(Beginning of DATA EXTRACTS)

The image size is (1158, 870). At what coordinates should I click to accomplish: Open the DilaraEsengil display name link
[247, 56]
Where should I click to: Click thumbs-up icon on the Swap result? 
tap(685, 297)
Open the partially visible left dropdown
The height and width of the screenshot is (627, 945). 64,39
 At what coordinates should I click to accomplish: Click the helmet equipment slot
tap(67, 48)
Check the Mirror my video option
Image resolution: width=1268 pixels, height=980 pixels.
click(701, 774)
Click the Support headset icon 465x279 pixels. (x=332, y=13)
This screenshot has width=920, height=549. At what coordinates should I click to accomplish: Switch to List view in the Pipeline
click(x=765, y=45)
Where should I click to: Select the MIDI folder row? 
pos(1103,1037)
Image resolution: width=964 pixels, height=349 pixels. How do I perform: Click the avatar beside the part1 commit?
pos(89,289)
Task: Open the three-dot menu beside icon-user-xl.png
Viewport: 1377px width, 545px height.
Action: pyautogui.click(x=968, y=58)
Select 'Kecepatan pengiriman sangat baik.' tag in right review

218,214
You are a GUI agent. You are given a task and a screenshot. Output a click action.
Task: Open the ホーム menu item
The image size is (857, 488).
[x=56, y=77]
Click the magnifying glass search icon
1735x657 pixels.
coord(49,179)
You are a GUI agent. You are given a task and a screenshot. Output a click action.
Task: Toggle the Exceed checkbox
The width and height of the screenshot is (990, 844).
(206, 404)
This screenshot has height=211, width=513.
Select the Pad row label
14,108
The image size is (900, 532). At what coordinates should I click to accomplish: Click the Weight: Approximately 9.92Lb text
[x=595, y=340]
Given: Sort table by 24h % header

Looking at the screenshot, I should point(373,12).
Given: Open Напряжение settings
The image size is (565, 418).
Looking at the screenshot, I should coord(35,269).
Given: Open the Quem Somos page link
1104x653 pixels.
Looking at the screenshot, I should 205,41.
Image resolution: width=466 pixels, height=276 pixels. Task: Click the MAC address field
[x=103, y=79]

(End of DATA EXTRACTS)

- **YOUR GOAL**
The expected output is an exact copy of all the records above.

- **SOLUTION**
The image size is (1158, 870). At what coordinates should I click to accomplish: Open the DilaraEsengil display name link
[247, 56]
Where should I click to: Click thumbs-up icon on the Swap result? 
tap(685, 297)
Open the partially visible left dropdown
The height and width of the screenshot is (627, 945). 64,39
 At what coordinates should I click to accomplish: Click the helmet equipment slot
tap(67, 48)
Check the Mirror my video option
Image resolution: width=1268 pixels, height=980 pixels.
click(701, 774)
Click the Support headset icon 465x279 pixels. (x=332, y=13)
This screenshot has width=920, height=549. At what coordinates should I click to accomplish: Switch to List view in the Pipeline
click(x=765, y=45)
Where should I click to: Select the MIDI folder row? 
pos(1103,1037)
Image resolution: width=964 pixels, height=349 pixels. How do I perform: Click the avatar beside the part1 commit?
pos(89,289)
Task: Open the three-dot menu beside icon-user-xl.png
Viewport: 1377px width, 545px height.
Action: pyautogui.click(x=968, y=58)
Select 'Kecepatan pengiriman sangat baik.' tag in right review

218,214
You are a GUI agent. You are given a task and a screenshot. Output a click action.
Task: Open the ホーム menu item
The image size is (857, 488).
[x=56, y=77]
Click the magnifying glass search icon
1735x657 pixels.
coord(49,179)
You are a GUI agent. You are given a task and a screenshot. Output a click action.
Task: Toggle the Exceed checkbox
The width and height of the screenshot is (990, 844).
(206, 404)
This screenshot has height=211, width=513.
Select the Pad row label
14,108
The image size is (900, 532). At what coordinates should I click to accomplish: Click the Weight: Approximately 9.92Lb text
[x=595, y=340]
Given: Sort table by 24h % header

Looking at the screenshot, I should point(373,12).
Given: Open Напряжение settings
The image size is (565, 418).
Looking at the screenshot, I should coord(35,269).
Given: Open the Quem Somos page link
1104x653 pixels.
Looking at the screenshot, I should 205,41.
Image resolution: width=466 pixels, height=276 pixels. Task: Click the MAC address field
[x=103, y=79]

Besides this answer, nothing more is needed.